In other words, why is [] counted as an element in 1. but it isn't when it is in a Tail in 2?
Those are two different things. Lists in Prolog are (degenerate) binary trees, but also very much like a singly linked list in a language that has pointers, say C.
In C, you would have a struct with two members: the value, and a pointer to the next list element. Importantly, when the pointer to next points to a sentinel, this is the end of the list.
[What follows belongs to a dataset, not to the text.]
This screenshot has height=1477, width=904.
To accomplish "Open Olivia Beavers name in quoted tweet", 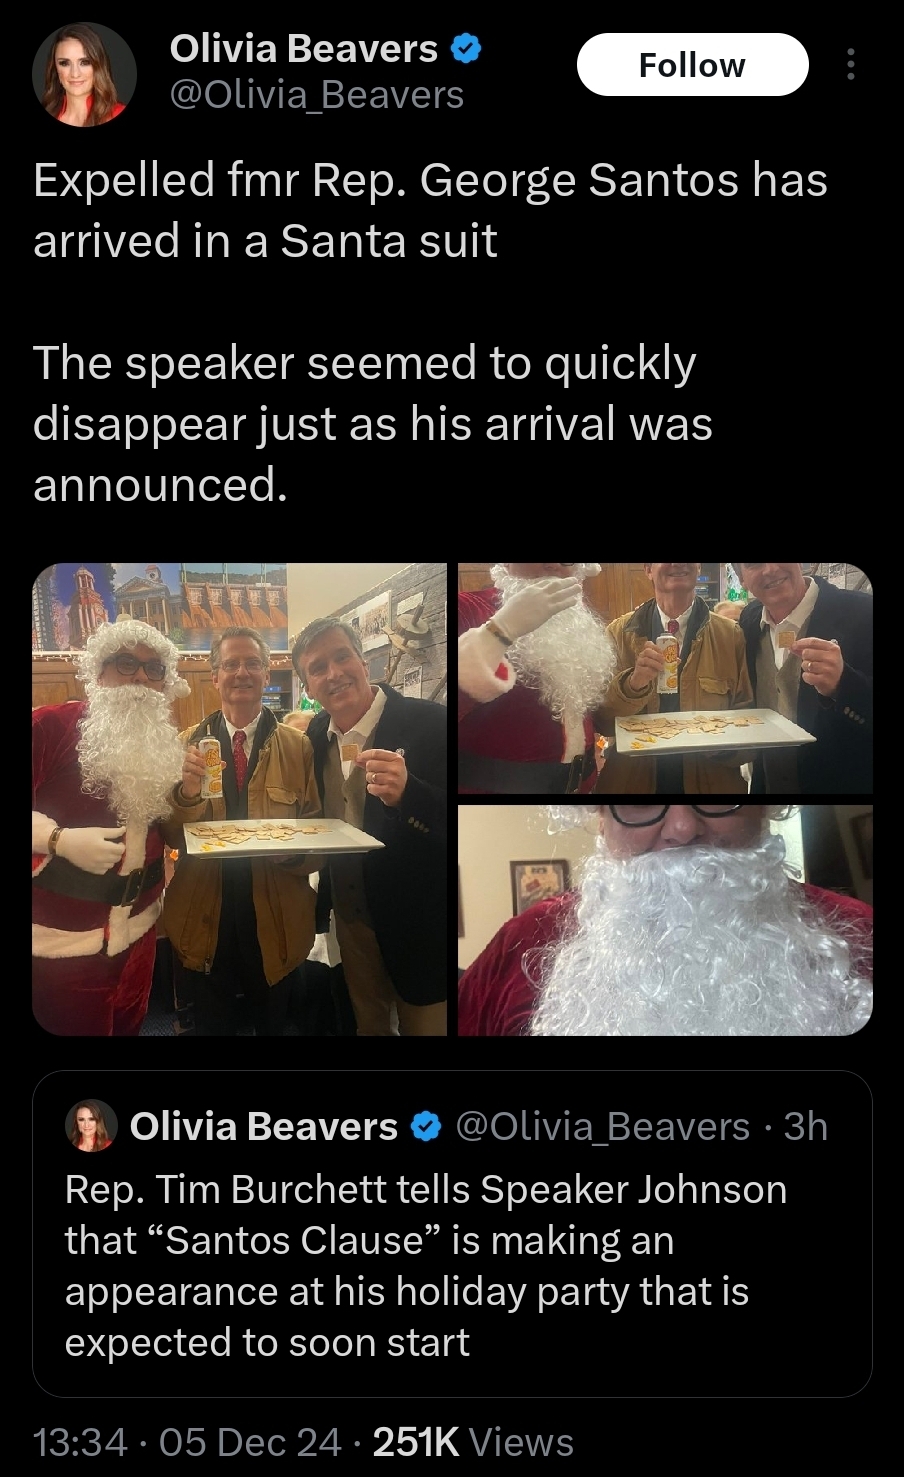I will coord(264,1127).
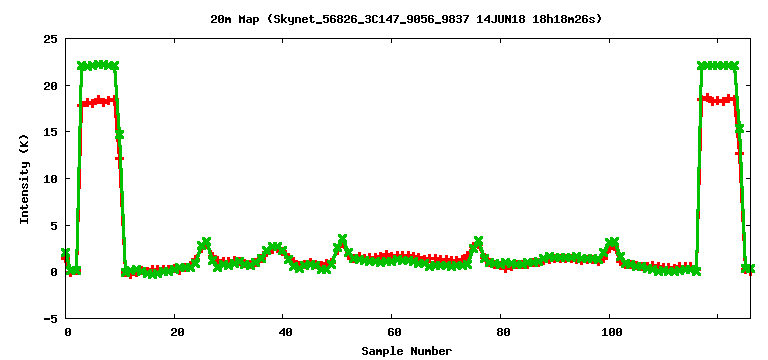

In Prolog, you have a functor with arity 2: ./2 that holds the value in the first argument, and the rest of the list in the second:
.(a, Rest)
The sentinel for a list in Prolog is the special []. This is not a list, it is the empty list! Traditionally, it is an atom, or a functor with arity 0, if you wish.
In your question:
[a, []] is actually .(a, .([], []))
[a|[]] is actually .(a, [])
which is why:
?- length([a,[]], N).
N = 2.
This is now a list with two elements, the first element is a, the second element is the empty list [].
?- [a|[]] = [a].
true.
This is a list with a single element, a. The [] at the tail just closes the list.
Question: what kind of list is .([], [])?
Also, are there cases where the final (rightmost, deepest) final node of a tree is not ‘nothing’?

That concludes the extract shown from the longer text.